Task requirements:
1. Repeat a stretch of the Kokkos lambda thread word for word, beginning at the words "Looking into it." and stopping after "avoid the trigger.".
2. Pick up the Kokkos lambda-capture thread after its last sentence and keep writing it.

Supplied text:
____

Looking into it. My guess is that it is pretty good that we can work around this. The compiler gets tripped up in something related to figuring out whether something is an rvalue or so. So adding some parenthesis, explicit casts, using a temporary instead of inline computing the value, etc. may avoid the trigger.
Ok found two options for this original code. The offending thing is capturing idx_j by reference in the inner most layer, where part of idx_j is coming from the argument to another inlined lambda.
Kokkos::parallel_for(Kokkos::TeamThreadRange(team,blockDim_j), [&] (const int j) {
const int idx_j = offset_j+j;
Kokkos::parallel_for(Kokkos::ThreadVectorRange(team,blockDim_i), [&] (const int i) {
const int idx_i = offset_i+i;
A_scr(i,j) = idx_i<A.extent_int(0) && idx_j<A.extent_int(1) ? A(idx_i,idx_j) : ATV::zero();
});
});
Option 1: Capture by value in innermost-lambda:
Kokkos::parallel_for(Kokkos::TeamThreadRange(team,blockDim_j), [&] (const int j) {
const int idx_j = offset_j+j;
Kokkos::parallel_for(Kokkos::ThreadVectorRange(team,blockDim_i), [=] (const int i) {
const int idx_i = offset_i+i;
A_scr(i,j) = idx_i<A.extent_int(0) && idx_j<A.extent_int(1) ? A(idx_i,idx_j) : ATV::zero();
});
});
Option2: move the offset calculation in the innermost loop:
Kokkos::parallel_for(Kokkos::TeamThreadRange(team,blockDim_j), [&] (const int j) {
Kokkos::parallel_for(Kokkos::ThreadVectorRange(team,blockDim_i), [&] (const int i) {
const int idx_j = offset_j+j;
const int idx_i = offset_i+i;
A_scr(i,j) = idx_i<A.extent_int(0) && idx_j<A.extent_int(1) ? A(idx_i,idx_j) : ATV::zero();
});
});
My guess is that the second option is better. In any case we can ifdef this with C++ standard and GCC version.

____

Provided data:
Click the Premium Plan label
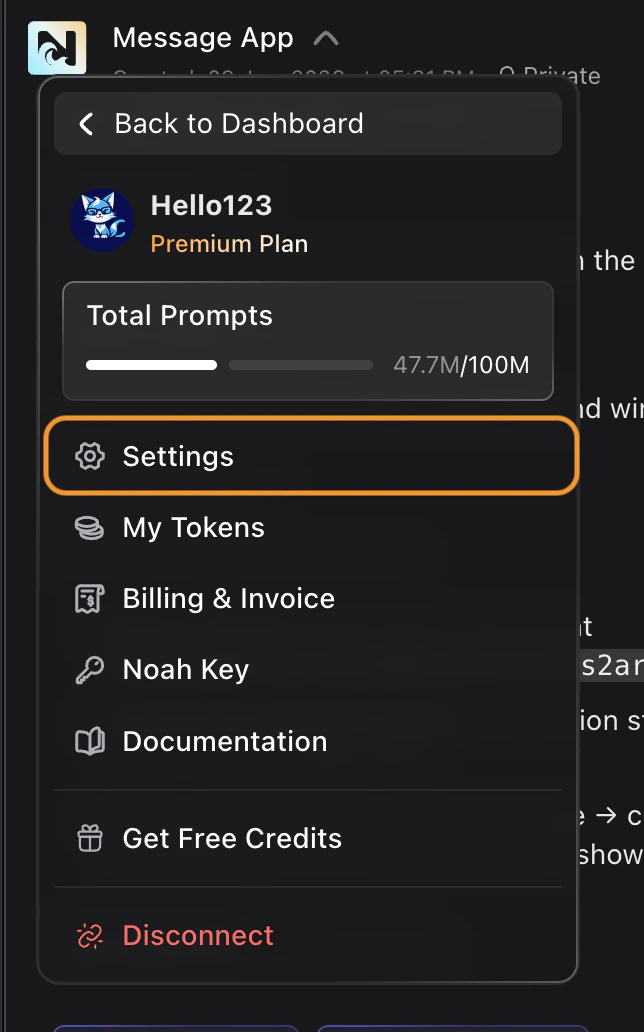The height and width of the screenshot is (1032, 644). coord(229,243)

____

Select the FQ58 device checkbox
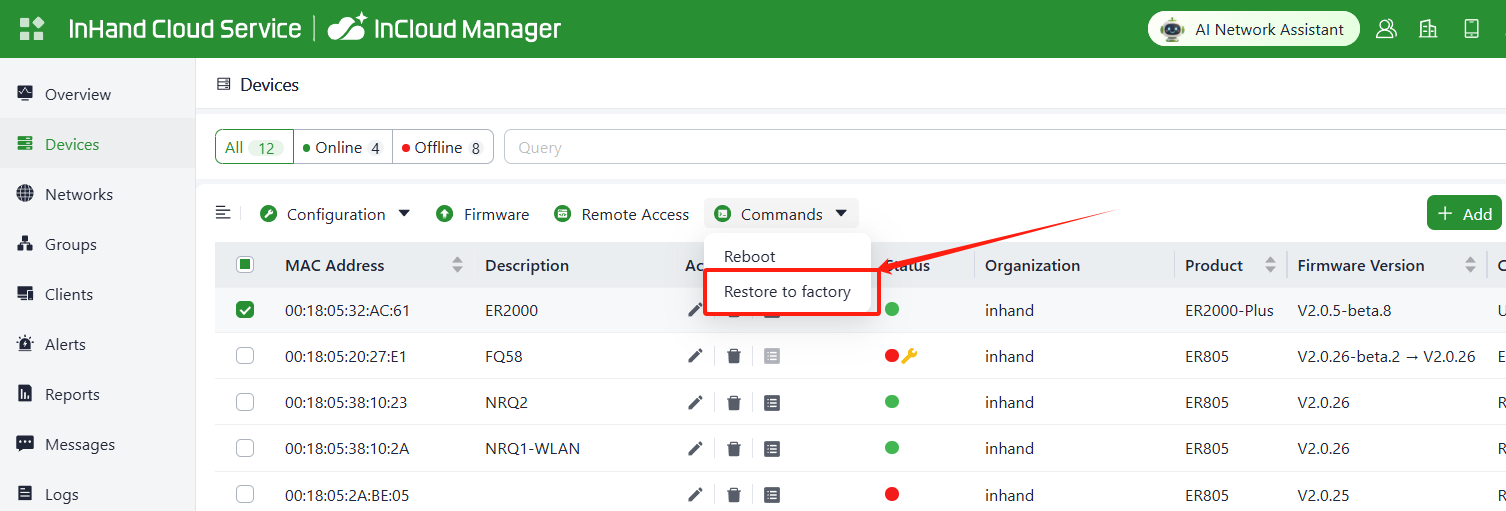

____

Responses in order:
1.
Looking into it. My guess is that it is pretty good that we can work around this. The compiler gets tripped up in something related to figuring out whether something is an rvalue or so. So adding some parenthesis, explicit casts, using a temporary instead of inline computing the value, etc. may avoid the trigger.

2.
Btw. this applies to all similar places in the code: 91, 118, 145, ...
@crtrott Is the original code still legal in C++ standards (nesting two lambdas and capruting values by reference) ? I have many places that follow the same pattern of this.
This is legal C++ (depending on what you do it might not be legal Kokkos though: remember the code must be valid when capturing by value, but capturing by reference may get better performance).
I also prefer the second option. Anyway you are a magician. How do you know that the compiler problem is due to capturing values by refernce ?
If you look at the call stack, the functions name indicate that it tries to optimize away expressions (fold), it tries to figure out if something is an rvalue and then crashes when it tries to optimize some reference access inside a parenthesis. This is all just educated guesses but looks like I guessed right ;-).
Ah I am working on the proper fix and will issue a pull request.
thanks.
Found a couple more places which could be resolved by making temporaries non-const ... I didn't ifdef those but put a comment in.
If somebody can run all the testing that would be great. Gotta get some other stuff done now.
Cross-reference #357 PR by @crtrott
The fix is in develop now.
Just wanted to let you know that I still got internal compiler error
on gcc-7.4.0 on Summit:
A_scr(i,j) = idx_i<A.extent_int(0) && idx_j<A.extent_int(1) ? A(idx_i,idx_j) : ATV::zero();
The following fixed it for me:
diff --git a/packages/kokkos-kernels/src/blas/impl/KokkosBlas3_gemm_impl.hpp b/packages/kokkos-kernels/src/blas/impl/KokkosBlas3_gemm_impl.hpp
index e68d031..da8a6a6 100644
--- a/packages/kokkos-kernels/src/blas/impl/KokkosBlas3_gemm_impl.hpp
+++ b/packages/kokkos-kernels/src/blas/impl/KokkosBlas3_gemm_impl.hpp
@@ -48,7 +48,7 @@
#ifdef KOKKOS_ENABLE_CXX14
#ifdef KOKKOS_COMPILER_GNU
-#if KOKKOS_COMPILER_GNU<=720
+#if KOKKOS_COMPILER_GNU<=740
#define KOKKOS_IMPL_BATCHED_GEMM_GCC_CXX14_WORKAROUND
#endif
#endif
Strange ... Did some one actually report the error ? @ndellingwood can we put a patch in ?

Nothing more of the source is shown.